__Task requirements__. Your answer should be the lines below from the one holding "コープ商品のお約束 (24, 2220)" through the one holding "Посуда и предметы сервировки (669, 2409)", copied exactly and with nothing else.

.....

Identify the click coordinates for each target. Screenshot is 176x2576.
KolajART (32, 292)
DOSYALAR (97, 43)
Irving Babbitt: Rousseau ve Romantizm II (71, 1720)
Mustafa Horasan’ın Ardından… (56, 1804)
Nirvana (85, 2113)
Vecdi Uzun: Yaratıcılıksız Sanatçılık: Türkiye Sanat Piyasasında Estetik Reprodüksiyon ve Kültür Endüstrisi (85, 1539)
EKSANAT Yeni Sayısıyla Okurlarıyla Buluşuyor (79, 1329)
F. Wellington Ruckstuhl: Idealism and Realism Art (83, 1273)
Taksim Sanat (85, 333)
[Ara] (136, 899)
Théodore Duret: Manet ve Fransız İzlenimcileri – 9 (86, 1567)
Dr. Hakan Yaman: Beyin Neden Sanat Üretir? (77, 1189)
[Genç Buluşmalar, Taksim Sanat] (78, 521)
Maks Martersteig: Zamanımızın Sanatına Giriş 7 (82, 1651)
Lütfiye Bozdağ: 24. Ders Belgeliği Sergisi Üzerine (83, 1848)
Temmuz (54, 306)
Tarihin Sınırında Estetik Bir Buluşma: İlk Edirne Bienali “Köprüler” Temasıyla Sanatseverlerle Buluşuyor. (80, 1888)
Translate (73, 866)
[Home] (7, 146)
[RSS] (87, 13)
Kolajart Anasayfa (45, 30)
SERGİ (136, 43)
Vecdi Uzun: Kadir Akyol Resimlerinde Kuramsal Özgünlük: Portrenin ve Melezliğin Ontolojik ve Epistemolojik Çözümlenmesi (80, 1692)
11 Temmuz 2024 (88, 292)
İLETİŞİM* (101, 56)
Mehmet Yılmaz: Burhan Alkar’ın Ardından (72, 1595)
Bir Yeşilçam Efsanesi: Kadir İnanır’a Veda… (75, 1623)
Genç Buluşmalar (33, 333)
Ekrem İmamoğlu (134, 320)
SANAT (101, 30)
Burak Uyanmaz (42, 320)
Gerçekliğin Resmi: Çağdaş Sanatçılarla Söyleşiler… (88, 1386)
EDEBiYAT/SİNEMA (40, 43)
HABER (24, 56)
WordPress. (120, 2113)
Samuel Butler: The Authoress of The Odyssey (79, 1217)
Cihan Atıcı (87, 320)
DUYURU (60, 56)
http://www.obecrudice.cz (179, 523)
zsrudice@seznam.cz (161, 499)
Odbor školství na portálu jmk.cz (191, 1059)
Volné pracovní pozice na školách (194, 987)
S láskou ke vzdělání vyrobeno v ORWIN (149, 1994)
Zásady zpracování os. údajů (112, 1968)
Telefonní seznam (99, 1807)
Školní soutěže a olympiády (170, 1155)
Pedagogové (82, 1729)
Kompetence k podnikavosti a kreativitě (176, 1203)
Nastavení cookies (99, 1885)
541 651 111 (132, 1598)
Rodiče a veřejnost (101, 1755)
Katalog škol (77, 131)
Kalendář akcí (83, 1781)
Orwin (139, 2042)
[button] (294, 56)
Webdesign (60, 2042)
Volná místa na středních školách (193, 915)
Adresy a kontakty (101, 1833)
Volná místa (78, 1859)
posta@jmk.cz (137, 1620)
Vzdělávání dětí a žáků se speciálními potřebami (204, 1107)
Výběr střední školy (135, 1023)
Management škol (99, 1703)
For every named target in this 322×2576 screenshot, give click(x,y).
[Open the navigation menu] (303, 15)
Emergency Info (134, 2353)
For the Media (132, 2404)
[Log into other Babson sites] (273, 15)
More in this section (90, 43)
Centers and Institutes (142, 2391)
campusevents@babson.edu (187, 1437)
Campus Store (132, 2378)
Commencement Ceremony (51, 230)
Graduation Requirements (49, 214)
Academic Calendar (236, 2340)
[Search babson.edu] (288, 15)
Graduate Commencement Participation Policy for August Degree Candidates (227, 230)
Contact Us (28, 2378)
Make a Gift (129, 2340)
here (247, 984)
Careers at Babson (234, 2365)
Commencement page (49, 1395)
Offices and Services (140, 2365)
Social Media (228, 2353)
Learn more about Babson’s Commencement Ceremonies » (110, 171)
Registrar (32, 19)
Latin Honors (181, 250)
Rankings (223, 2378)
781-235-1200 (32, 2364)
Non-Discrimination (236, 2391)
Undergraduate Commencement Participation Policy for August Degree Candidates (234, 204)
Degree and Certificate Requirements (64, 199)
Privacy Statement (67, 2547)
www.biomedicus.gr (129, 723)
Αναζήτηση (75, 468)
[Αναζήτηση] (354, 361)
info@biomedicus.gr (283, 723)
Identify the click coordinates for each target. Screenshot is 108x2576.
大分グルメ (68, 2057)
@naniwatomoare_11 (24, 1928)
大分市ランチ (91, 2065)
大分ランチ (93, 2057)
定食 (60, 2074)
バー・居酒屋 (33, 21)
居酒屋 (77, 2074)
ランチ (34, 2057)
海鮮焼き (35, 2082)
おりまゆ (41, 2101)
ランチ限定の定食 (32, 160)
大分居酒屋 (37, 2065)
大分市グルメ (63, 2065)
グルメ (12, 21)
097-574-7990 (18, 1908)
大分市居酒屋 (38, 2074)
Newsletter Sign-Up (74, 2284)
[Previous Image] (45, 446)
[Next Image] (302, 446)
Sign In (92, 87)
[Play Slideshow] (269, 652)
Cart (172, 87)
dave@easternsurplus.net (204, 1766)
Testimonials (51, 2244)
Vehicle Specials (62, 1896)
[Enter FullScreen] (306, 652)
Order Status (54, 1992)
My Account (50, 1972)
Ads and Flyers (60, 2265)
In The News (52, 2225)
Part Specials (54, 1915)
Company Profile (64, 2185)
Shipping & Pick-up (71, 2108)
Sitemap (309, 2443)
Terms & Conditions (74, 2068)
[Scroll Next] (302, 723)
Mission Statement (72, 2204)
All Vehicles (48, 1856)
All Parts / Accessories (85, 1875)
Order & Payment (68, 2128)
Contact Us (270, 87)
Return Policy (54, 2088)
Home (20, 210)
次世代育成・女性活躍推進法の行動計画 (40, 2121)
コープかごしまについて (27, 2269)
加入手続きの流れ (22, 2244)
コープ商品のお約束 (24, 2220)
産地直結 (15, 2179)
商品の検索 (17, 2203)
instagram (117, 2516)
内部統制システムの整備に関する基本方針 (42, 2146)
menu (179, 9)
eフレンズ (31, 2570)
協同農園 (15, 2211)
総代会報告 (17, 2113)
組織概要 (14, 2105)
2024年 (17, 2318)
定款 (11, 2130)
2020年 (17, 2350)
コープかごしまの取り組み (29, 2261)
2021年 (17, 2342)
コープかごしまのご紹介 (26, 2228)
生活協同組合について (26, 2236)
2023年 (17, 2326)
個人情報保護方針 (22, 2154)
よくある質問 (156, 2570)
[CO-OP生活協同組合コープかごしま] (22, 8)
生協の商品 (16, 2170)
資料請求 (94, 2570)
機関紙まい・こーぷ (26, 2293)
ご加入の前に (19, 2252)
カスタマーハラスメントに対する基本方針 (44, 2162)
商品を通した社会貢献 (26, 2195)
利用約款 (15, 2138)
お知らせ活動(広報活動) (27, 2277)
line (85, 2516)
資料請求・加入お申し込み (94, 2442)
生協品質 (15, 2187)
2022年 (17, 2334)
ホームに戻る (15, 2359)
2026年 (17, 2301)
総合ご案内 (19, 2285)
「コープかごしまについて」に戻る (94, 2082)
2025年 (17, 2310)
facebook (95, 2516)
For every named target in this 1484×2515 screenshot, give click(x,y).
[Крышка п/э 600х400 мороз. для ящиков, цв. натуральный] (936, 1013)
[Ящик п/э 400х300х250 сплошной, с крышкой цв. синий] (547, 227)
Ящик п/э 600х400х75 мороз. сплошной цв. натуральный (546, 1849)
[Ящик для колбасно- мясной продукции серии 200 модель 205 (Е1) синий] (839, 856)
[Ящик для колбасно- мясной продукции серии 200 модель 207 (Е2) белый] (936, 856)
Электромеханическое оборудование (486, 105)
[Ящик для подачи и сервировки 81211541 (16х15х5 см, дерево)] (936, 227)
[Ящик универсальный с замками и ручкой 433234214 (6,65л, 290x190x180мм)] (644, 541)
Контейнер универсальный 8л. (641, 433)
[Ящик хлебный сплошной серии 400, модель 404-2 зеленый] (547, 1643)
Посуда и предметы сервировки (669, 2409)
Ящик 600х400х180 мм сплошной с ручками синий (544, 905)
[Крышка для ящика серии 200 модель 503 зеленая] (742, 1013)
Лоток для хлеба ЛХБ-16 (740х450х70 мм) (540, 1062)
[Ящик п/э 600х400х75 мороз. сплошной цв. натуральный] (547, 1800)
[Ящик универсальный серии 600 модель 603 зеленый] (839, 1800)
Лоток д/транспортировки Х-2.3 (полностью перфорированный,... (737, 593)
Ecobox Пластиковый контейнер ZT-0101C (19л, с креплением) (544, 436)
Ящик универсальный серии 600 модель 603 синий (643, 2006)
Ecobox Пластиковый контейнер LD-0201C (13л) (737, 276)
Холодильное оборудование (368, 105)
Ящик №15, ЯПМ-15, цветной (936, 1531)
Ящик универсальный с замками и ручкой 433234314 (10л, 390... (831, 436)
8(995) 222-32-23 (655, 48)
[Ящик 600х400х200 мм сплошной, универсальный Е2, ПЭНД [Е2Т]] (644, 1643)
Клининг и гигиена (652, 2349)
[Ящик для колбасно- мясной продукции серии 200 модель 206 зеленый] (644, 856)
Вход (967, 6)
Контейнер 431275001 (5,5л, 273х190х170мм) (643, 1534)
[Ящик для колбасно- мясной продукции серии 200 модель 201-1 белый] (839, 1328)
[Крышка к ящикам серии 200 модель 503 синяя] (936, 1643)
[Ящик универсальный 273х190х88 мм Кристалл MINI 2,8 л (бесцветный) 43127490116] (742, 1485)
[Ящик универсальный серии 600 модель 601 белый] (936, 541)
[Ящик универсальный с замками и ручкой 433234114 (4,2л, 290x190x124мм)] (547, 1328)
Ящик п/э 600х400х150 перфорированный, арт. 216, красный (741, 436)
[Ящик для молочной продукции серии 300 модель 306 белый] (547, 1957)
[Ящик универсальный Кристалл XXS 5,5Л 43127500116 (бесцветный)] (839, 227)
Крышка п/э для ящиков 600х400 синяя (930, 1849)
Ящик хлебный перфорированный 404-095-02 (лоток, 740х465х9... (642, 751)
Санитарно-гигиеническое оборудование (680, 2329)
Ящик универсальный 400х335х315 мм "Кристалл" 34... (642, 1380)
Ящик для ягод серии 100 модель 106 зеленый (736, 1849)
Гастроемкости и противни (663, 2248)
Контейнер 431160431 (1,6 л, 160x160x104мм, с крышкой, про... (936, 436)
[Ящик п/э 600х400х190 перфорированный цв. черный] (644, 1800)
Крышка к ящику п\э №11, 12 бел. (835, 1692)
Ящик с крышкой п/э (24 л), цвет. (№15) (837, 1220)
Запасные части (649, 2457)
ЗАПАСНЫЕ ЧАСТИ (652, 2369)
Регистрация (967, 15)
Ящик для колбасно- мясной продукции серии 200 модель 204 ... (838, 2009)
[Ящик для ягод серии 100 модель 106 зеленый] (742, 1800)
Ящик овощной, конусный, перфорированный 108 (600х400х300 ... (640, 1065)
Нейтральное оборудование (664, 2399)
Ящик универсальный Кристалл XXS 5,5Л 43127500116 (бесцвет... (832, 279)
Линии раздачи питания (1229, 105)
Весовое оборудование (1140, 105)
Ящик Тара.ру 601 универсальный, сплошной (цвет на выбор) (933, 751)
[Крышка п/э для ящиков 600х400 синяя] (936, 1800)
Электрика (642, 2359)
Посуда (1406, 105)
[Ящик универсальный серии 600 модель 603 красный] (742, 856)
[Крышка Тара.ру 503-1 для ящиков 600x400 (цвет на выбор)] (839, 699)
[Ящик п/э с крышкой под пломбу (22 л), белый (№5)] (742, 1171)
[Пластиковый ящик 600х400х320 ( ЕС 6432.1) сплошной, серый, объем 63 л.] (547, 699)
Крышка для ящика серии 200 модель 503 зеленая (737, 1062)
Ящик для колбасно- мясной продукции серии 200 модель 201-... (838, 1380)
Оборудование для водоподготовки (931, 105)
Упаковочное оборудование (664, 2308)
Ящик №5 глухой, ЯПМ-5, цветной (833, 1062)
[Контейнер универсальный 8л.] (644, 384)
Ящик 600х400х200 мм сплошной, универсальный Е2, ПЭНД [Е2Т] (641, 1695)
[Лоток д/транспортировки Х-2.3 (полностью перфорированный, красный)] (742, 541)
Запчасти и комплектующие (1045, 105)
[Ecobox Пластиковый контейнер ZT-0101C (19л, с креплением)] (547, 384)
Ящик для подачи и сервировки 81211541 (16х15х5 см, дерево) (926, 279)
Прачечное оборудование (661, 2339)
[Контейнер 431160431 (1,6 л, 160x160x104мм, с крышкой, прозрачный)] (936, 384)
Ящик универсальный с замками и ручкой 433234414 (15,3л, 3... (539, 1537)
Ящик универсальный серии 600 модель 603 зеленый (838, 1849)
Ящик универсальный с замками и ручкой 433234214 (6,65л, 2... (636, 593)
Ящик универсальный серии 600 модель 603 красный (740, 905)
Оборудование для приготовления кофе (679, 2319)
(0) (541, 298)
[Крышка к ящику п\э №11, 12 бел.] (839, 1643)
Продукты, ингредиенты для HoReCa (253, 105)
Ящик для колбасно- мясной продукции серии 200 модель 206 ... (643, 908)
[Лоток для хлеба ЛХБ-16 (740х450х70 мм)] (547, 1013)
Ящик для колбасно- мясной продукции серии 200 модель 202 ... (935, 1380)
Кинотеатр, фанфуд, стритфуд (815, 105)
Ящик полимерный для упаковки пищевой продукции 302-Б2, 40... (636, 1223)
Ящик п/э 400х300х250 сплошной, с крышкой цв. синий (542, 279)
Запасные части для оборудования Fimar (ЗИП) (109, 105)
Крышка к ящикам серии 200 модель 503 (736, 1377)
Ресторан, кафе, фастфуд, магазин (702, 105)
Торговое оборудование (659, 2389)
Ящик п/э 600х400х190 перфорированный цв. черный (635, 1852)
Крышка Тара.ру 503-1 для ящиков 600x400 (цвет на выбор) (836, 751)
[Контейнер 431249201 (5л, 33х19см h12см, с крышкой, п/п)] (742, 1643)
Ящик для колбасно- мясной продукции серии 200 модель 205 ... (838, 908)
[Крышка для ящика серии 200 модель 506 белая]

.....

__Exercise response__.
コープ商品のお約束 (24, 2220)
産地直結 (15, 2179)
商品の検索 (17, 2203)
instagram (117, 2516)
内部統制システムの整備に関する基本方針 (42, 2146)
menu (179, 9)
eフレンズ (31, 2570)
協同農園 (15, 2211)
総代会報告 (17, 2113)
組織概要 (14, 2105)
2024年 (17, 2318)
定款 (11, 2130)
2020年 (17, 2350)
コープかごしまの取り組み (29, 2261)
2021年 (17, 2342)
コープかごしまのご紹介 (26, 2228)
生活協同組合について (26, 2236)
2023年 (17, 2326)
個人情報保護方針 (22, 2154)
よくある質問 (156, 2570)
[CO-OP生活協同組合コープかごしま] (22, 8)
生協の商品 (16, 2170)
資料請求 (94, 2570)
機関紙まい・こーぷ (26, 2293)
ご加入の前に (19, 2252)
カスタマーハラスメントに対する基本方針 (44, 2162)
商品を通した社会貢献 (26, 2195)
利用約款 (15, 2138)
お知らせ活動(広報活動) (27, 2277)
line (85, 2516)
資料請求・加入お申し込み (94, 2442)
生協品質 (15, 2187)
2022年 (17, 2334)
ホームに戻る (15, 2359)
2026年 (17, 2301)
総合ご案内 (19, 2285)
「コープかごしまについて」に戻る (94, 2082)
2025年 (17, 2310)
facebook (95, 2516)
For every named target in this 1484×2515 screenshot, give click(x,y).
[Крышка п/э 600х400 мороз. для ящиков, цв. натуральный] (936, 1013)
[Ящик п/э 400х300х250 сплошной, с крышкой цв. синий] (547, 227)
Ящик п/э 600х400х75 мороз. сплошной цв. натуральный (546, 1849)
[Ящик для колбасно- мясной продукции серии 200 модель 205 (Е1) синий] (839, 856)
[Ящик для колбасно- мясной продукции серии 200 модель 207 (Е2) белый] (936, 856)
Электромеханическое оборудование (486, 105)
[Ящик для подачи и сервировки 81211541 (16х15х5 см, дерево)] (936, 227)
[Ящик универсальный с замками и ручкой 433234214 (6,65л, 290x190x180мм)] (644, 541)
Контейнер универсальный 8л. (641, 433)
[Ящик хлебный сплошной серии 400, модель 404-2 зеленый] (547, 1643)
Посуда и предметы сервировки (669, 2409)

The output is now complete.